Losing a loved one for any reason is painful, but helping someone deal with a loss due to Cancer can require a slightly different approach. People grieve in different ways, including feeling “numb,” anxious, having periods of mourning and intense sobbing and accepting what has happened and moving forward. A number of factors affect the way grief is expressed as it can be complex, unpredictable and dependent on the survivor’s own personality, coping ability, age, gender, religious beliefs, mental health and relationship with the deceased.
With cancer loss, outside factors like duration and progression of the disease, the person’s ability to anticipate the loss, the survivor’s past history with cancer and financial stress due to lengthy treatments and hospital stays leading up to death commonly impact the grieving process.
Never expect a survivor to behave in a certain way, despite how well you know them, or how “strong” they may appear. Accepting the range of emotions a person expresses, as long as they do not pose a threat to others or themselves, is the best way you can help someone through the grieving process.
Social support is a key factor in helping a person deal with a cancer loss. Social support is not limited to listening to a person, or even being physically present, and it does not only have to come from those closest to the survivor.

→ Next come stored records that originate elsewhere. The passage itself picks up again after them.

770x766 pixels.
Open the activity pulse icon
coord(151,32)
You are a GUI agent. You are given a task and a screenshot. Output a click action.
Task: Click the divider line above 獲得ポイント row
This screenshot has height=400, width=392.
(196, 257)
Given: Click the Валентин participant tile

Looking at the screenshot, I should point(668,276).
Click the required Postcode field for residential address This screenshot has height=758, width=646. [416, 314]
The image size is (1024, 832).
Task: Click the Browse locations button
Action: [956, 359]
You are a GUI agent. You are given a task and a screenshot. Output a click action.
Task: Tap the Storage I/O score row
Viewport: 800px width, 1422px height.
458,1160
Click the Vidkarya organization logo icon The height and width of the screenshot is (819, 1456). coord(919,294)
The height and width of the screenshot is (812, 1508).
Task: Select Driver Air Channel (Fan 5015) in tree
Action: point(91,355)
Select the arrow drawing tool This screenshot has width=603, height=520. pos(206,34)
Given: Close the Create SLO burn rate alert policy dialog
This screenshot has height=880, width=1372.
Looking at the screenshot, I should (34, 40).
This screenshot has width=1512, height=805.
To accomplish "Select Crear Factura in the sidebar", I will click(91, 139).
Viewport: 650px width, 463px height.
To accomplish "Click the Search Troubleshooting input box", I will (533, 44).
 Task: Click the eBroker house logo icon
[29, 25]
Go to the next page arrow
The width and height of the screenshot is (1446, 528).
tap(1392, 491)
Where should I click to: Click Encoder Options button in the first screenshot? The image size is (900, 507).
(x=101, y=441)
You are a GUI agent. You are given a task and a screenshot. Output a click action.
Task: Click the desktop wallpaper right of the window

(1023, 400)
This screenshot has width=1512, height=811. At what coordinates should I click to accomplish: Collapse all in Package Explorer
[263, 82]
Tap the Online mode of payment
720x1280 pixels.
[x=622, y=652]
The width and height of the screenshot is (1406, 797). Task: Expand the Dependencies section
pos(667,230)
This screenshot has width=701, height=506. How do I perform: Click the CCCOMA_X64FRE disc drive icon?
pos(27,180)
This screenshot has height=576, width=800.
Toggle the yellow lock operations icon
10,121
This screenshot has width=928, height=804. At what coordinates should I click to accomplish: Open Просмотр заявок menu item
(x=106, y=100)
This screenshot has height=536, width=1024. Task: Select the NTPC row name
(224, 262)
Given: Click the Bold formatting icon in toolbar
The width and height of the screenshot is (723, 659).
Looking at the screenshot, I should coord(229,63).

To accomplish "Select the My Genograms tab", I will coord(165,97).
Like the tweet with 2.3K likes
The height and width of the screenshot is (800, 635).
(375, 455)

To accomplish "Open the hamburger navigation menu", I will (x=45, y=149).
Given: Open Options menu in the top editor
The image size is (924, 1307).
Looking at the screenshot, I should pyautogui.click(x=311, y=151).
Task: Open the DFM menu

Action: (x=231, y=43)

While social support is important from close friends and family, neighbors and even community groups such as The Olive Branch of Hope can also alleviate the survivor’s sense of hardship, change and loss. Remember that a survivor who has lost a loved one to cancer may experience financial strain or need help with parenting duties, home care and general day-to-day activities that the deceased previously handled. Social support in these areas can help that person learn to cope with the changes resulting from the loss.
Also, remembering days that are meaningful to the family and friends, even long after the loved one has passed can help with dealing with loss in the long term.
Beyond holidays and birthdays, future celebrations — like births, weddings and graduations — can be particularly painful for spouses and children who have experienced a loss from cancer.
Make an effort to recognize the memory and spirit of those who have passed, and to remind the survivor that the loved one has not been forgotten.